Wednesday, 16 December 2015
Poster Hall (Moscone South)
Hongbo Ma1, Jeffrey A Nittrouer1, Andrew Moodie1, Brandee Calson1 and Gary Parker2, (1)Rice University, Houston, TX, United States, (2)University of Illinois at Urbana Champaign, Urbana, IL, United States
Abstract:
River bedforms represent the unstable interface between fluid flow and the granular channel bed, and these features play an important role for modifying flow resistance and sediment transport rates, and thus influencing river morphology. Although widely observed in natural rivers, bedforms are difficult to measure quantitatively and are rarely connected to other fluvial morphological processes. This study presents high-resolution channel bathymetric data from the tidally influenced, lowermost Yellow River, China, collected using a multibeam swath profiler. Repeat surveys were conducted over rising and flood discharge conditions, which is the first such kind of survey in Yellow River. The bathymetry data show that for all water discharges, a flat bed, devoid of a thalweg or dunes, persists within straight-reach segments near the bends of the Yellow River, despite the bed consisting of fine sand.

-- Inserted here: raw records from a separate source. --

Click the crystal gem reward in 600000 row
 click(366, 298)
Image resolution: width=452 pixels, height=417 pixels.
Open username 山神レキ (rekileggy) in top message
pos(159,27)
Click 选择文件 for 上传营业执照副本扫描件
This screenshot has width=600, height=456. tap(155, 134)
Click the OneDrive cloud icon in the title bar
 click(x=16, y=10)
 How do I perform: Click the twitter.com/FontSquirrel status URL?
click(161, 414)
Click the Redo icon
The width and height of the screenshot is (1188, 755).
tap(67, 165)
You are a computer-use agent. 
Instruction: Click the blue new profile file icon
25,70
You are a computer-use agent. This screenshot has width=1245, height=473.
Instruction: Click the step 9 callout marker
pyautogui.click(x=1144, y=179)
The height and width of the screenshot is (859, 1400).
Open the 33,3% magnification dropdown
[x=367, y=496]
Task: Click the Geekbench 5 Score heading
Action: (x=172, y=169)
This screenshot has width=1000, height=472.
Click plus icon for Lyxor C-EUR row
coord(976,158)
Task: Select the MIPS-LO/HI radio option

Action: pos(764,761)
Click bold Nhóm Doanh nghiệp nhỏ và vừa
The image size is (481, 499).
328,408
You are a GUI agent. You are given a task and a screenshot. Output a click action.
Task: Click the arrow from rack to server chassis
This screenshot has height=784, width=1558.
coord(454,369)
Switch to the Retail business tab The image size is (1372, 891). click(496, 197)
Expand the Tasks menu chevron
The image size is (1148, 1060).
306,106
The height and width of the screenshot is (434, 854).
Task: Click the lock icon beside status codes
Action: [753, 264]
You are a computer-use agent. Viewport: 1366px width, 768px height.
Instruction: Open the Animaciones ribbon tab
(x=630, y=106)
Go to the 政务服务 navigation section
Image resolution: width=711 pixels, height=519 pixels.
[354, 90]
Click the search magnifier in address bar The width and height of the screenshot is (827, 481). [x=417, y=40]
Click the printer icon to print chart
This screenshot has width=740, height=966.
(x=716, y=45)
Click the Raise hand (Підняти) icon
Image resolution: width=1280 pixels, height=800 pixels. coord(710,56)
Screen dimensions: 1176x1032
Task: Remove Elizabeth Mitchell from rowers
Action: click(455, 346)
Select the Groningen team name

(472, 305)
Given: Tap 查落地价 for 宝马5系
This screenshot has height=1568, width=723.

Interestingly, in bend segments, the channel deepens, and linear dunes develop. Moreover, as the water discharge increases over time, the edge of dune field contained in the bend segments propagates into the adjacent upstream and downstream straight-reach segments. In contrasting case study, Nittrouer et al. (2008) reported persistent dune field in the straight reaches of the tidally influenced Mississippi River; however these dunes disappear in neighboring river bends. Based on the two cases of the Yellow and Mississippi Rivers, which have fundamentally different conditions of water-to-sediment discharge ratios, the threshold condition of bedform formation and stability are evaluated, and connected to local conditions of river bend morphology. This work improves the understanding of the co-evolution of bedforms and flow conditions in river bends, which are intertwined and important morphological processes that affect fluvial-deltaic sediment transport dynamics. In addition, the straight-bend structure is a basic element of river morphology, and so the results of this study are extendable to other lowland, meandering river systems.